- Brano estratto:

◆ ◆ ◆ ◆ ◆ ◆ ◆

Ecco Ghita, è sia il suo nome vero che quello d'arte ed è il diminuitivo di Margherita, sua nonna.

Sul tuo Myspace ti presenti come "due corde vocali, spesse e grosse" come mai?
MySpace è una vetrina fantastica, ma ti chiede di scrivere qualsivoglia cosa in qualsivoglia luogo. Quella frase di presentazione è sempre stato un cruccio per me, finché non ho deciso di metterci la presentazione delle mie corde vocali: spesse e grosse. È anatomia, niente di più, a corde più lunghe e spesse corrisponde un suono più scuro. Ho studiato tanto la voce e il suono e mi divertiva molto aprire la mia pagina MySpace in questo modo, in fin dei conti la mia voce è la vera Ghita.

Da dove deriva il nome Ghita?
La mia bisnonna, Margherita, era (Nonna) Ghita, per tutti. Ed io anche lo sono. All’anagrafe, niente nomi d’arte, solo un po’ di fortuna. il mio secondo nome è Clara, per questo in internet, in qualsiasi social network sono Ghita Clara. Anche qui non sono stata molto fantasiosa! Il fatto che Ghita sia un nome ‘esotico’ (ho poi scoperto essere un nome indiano e africano) ed io, secondo molti, abbia la faccia da indiana, tunisina, marocchina e via discorrendo è stato solo un caso.
 
Come mai hai scelto come primo strumento la chitarra?
Ho avuto ogni tipo di strumento in giro per casa sin dalla nascita. Dall’hammond alla chitarra, dal piano al sax, dal flauto al mandolino. Ho provato molte strade prima di arrivare alla chitarra. Il mio primo strumento però rimarrà sempre la voce, ho iniziato da bambina e mi hanno educato sempre a pensare alla voce come uno strumento, ed è la cosa che amo di più in assoluto. La chitarra è arrivata dopo, sotto un albero di Natale, dopo un lavoro ai fianchi a mio fratello che, esausto, me l’ha regalata insieme alla mia famiglia. Era classica, poco costosa e perennemente scordata. Da quel momento ci siamo scelte, in un perenne rapporto di amore e odio.

◆ ◆ ◆ ◆ ◆ ◆ ◆

- Lavoro da svolgere: Trascrivi senza alcuna modifica il tratto dell'intervista a Ghita che va da "Da dove deriva" fino a "strumento la chitarra?". L'elenco non ha alcun ruolo in questo lavoro.

- Sezione dati:

◆ ◆ ◆ ◆ ◆ ◆ ◆

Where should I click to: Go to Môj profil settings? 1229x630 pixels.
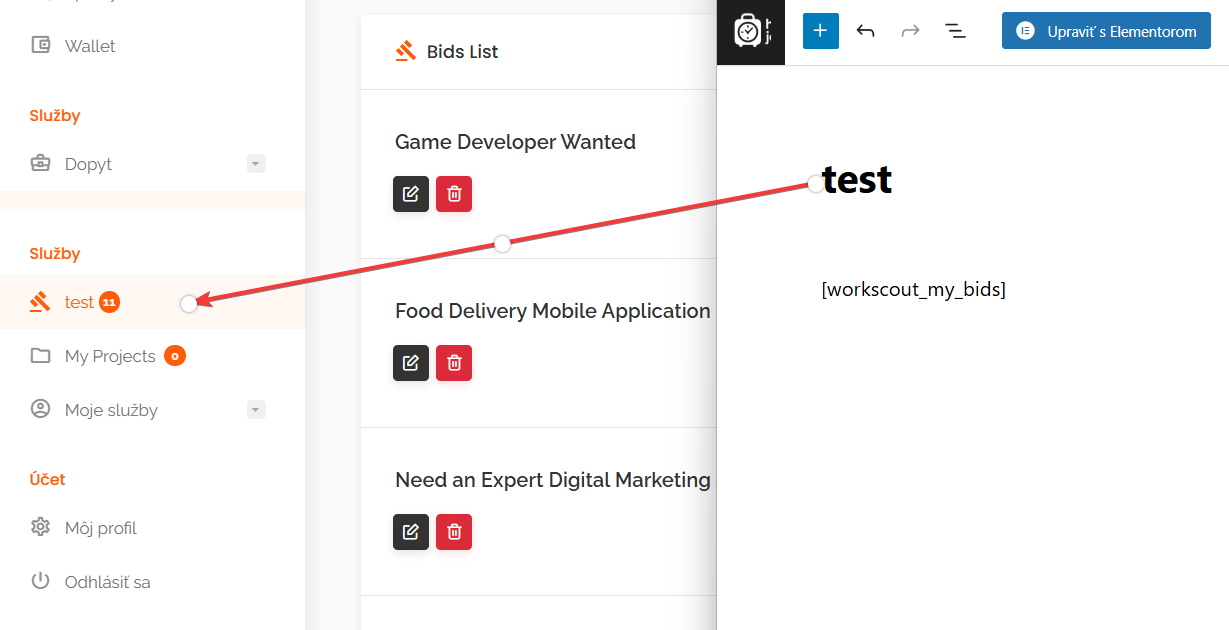point(100,528)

◆ ◆ ◆ ◆ ◆ ◆ ◆

- Risultato finale:
Da dove deriva il nome Ghita?
La mia bisnonna, Margherita, era (Nonna) Ghita, per tutti. Ed io anche lo sono. All’anagrafe, niente nomi d’arte, solo un po’ di fortuna. il mio secondo nome è Clara, per questo in internet, in qualsiasi social network sono Ghita Clara. Anche qui non sono stata molto fantasiosa! Il fatto che Ghita sia un nome ‘esotico’ (ho poi scoperto essere un nome indiano e africano) ed io, secondo molti, abbia la faccia da indiana, tunisina, marocchina e via discorrendo è stato solo un caso.
 
Come mai hai scelto come primo strumento la chitarra?